:: RECORDS FOR THE EXERCISE ::
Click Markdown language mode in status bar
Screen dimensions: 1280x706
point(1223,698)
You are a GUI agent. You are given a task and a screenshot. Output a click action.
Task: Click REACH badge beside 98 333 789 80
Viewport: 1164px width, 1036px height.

* * *

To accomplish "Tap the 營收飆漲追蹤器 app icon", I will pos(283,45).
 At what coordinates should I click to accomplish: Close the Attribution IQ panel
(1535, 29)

:: PROMPT ::
Copy the lines above exactly, beginning at the line that has "Screen dimensions: 1280x706" and stopping after the line that has "Viewport: 1164px width, 1036px height.", and omit the rest.

:: RESULT ::
Screen dimensions: 1280x706
point(1223,698)
You are a GUI agent. You are given a task and a screenshot. Output a click action.
Task: Click REACH badge beside 98 333 789 80
Viewport: 1164px width, 1036px height.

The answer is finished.